There's no real excess electricity produced at any point in time (otherwise they need resistor banks like JRP3 says). What they do is run the generators at a lower less efficient level. For instantaneous drops in demand, they do something similar to what JRP3 says, which is allow steam pressure to rise so output is decreased (steam bypass is only a last resort for very extreme drops). Most of the lower cost of off-peak electricity comes from not having to run less efficient peaking plants (basically turbine plants that can be turned on and off very quickly and can be throttled easily compared to baseload plants). But as I said, the kind of savings you get from off-peak will average out as more EVs come on the grid (and the baseload plants no longer have to throttle down).
I disagree with this. You are implying that it might be possible to improve the efficiency of refineries to the same level as it will indeed be possible to improve the effieciency of NG plants. But there is no basis in fact to believe that, whereas there is a basis to believe it for NG plants.
Actual, for one, it IS possible! The best for NG plants is 20% better than the 40% average I used. On the refinery side, it only needs to improve 3.4% (20% of the 17% losses) to have the same impact. I don't see how that is impossible.
And given 83% average refinery efficiency, unless all plants in the US run at 83%, there has to be a refinery in the US that runs higher than 83%. Therefore, it is inherently unfair to compare the best 60% efficient NG plant to average 83% efficient refineries in the US.
And the problem with using "best" in comparisons is that "best" usually changes quickly, and it's hard to verify the figure you have is really the best for the industry. Averages don't change very quickly and with a large enough data set, even if you miss one or two data points, you usually aren't off by a significant amount.
It is listed in Table 4 of your link, but with 0%. Unless I'm missing something else.
This is the case where 0% doesn't equal 0 (a fact many food advertisers take advantage of). Table 2 shows 34 thousand short tons of coal being used.
So you think if we were to produce electricity after closing a refinery, we would use the "still gas", "steam", etc., which it has consumed ? I'm sure we would not.
If you assume we won't use those resources at all, then all that will do is reduce the amount of electricity you can theoretically get to even lower than the 2.4-3kWh figure I got from using 40% efficiency. I think using 40% is already pretty generous, because I'm already making the implicit assumption there that all of the resources used by the refineries are equivalent to natural gas, and also because natural gas plants are the most efficient fossil fuel plants (even looking at averages).

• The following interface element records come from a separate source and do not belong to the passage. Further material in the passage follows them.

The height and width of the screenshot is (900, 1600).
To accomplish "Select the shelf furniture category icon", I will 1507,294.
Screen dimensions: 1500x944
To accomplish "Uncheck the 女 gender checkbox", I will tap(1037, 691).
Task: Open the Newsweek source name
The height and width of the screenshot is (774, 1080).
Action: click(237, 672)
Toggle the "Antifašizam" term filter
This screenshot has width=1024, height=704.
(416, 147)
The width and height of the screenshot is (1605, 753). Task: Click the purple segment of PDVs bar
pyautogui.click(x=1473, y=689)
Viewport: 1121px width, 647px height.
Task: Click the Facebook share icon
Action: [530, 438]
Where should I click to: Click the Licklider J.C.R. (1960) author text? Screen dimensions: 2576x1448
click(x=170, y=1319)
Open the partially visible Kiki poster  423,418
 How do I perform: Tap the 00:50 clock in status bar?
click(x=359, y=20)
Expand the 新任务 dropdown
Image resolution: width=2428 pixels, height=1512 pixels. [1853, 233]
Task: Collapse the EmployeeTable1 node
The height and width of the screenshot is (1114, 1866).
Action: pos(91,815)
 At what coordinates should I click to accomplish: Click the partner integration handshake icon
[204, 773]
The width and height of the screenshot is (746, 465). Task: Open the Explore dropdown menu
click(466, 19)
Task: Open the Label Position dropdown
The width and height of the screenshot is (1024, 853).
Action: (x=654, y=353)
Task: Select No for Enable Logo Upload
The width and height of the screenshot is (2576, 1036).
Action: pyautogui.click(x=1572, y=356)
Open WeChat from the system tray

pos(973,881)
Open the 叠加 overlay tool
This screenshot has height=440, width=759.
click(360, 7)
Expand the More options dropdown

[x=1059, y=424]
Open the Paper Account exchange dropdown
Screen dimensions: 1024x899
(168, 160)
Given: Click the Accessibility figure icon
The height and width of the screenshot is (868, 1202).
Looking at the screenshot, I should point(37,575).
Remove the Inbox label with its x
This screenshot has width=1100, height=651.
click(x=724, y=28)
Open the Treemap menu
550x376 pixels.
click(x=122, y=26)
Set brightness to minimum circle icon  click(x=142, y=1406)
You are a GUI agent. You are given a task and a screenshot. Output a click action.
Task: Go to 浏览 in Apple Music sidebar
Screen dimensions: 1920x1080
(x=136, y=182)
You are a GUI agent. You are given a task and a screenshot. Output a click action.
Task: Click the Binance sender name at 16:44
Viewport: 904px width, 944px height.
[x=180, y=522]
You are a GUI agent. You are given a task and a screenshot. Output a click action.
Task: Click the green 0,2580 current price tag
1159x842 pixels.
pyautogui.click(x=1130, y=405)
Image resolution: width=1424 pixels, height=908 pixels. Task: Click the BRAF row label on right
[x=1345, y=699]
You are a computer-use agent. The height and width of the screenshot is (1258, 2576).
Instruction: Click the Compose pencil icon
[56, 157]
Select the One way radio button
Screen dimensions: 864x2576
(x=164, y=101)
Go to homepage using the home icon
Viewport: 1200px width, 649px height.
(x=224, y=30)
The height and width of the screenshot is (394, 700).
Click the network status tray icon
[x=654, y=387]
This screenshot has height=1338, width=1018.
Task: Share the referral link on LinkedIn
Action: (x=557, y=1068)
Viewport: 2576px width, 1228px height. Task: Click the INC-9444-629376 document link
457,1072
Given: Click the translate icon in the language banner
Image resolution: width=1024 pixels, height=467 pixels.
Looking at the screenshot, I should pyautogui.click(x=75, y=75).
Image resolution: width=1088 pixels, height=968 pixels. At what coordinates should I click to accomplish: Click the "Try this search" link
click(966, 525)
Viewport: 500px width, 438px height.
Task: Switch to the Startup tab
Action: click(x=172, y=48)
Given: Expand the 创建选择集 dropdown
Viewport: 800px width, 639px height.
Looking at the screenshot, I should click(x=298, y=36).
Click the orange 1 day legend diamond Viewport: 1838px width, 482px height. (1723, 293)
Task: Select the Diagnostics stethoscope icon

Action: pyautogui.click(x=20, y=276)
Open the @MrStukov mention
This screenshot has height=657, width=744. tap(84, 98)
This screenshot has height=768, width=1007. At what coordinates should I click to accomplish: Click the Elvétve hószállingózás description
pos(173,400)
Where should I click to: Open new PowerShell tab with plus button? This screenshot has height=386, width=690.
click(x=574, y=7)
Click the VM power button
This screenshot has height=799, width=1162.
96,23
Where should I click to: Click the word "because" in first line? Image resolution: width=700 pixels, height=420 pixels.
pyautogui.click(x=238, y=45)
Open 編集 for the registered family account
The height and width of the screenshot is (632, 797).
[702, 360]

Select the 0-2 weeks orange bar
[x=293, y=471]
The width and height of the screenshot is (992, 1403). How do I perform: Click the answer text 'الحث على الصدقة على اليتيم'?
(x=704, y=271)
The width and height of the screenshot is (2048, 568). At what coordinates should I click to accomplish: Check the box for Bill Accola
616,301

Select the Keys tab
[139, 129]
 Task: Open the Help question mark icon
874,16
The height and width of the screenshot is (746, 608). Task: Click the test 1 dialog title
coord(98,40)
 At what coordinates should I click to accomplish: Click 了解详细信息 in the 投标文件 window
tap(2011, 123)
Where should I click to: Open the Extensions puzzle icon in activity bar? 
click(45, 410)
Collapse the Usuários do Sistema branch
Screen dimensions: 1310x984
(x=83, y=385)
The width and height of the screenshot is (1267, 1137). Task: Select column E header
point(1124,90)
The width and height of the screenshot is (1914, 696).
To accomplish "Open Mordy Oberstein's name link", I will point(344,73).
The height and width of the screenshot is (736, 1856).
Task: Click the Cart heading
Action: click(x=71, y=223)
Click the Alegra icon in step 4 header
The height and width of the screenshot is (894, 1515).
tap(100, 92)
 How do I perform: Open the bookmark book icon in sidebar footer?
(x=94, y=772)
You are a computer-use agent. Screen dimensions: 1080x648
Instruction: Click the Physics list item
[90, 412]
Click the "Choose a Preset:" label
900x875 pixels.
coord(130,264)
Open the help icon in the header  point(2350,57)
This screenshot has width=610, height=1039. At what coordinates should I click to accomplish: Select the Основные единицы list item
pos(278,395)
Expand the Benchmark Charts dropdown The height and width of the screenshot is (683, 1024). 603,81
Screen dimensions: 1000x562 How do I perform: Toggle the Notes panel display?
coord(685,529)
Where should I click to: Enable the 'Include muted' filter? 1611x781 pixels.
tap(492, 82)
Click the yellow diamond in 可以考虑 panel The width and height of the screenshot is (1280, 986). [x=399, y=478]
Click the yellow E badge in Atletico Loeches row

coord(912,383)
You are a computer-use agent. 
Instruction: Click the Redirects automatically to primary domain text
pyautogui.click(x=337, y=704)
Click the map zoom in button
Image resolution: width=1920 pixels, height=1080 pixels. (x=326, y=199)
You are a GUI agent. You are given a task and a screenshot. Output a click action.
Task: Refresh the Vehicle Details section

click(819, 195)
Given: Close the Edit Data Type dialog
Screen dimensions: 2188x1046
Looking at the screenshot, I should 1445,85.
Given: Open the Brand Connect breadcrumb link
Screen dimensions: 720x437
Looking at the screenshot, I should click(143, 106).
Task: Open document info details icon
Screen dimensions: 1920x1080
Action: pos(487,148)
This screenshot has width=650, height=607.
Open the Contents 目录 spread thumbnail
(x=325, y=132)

It wouldn't be "directly from refining" if it actually happened (as opposed to thought experiments).
This is just my short way of summarizing the current topic (perhaps phrased badly). At first, the argument was looking only at electricity used in the refinery process. We found purchased electricity to be relatively insignificant and couldn't find figures for internally generated electricity. So the topic shifted to how much electricity can be made from the resources that refineries use to make gasoline (plus the purchased electricity of course).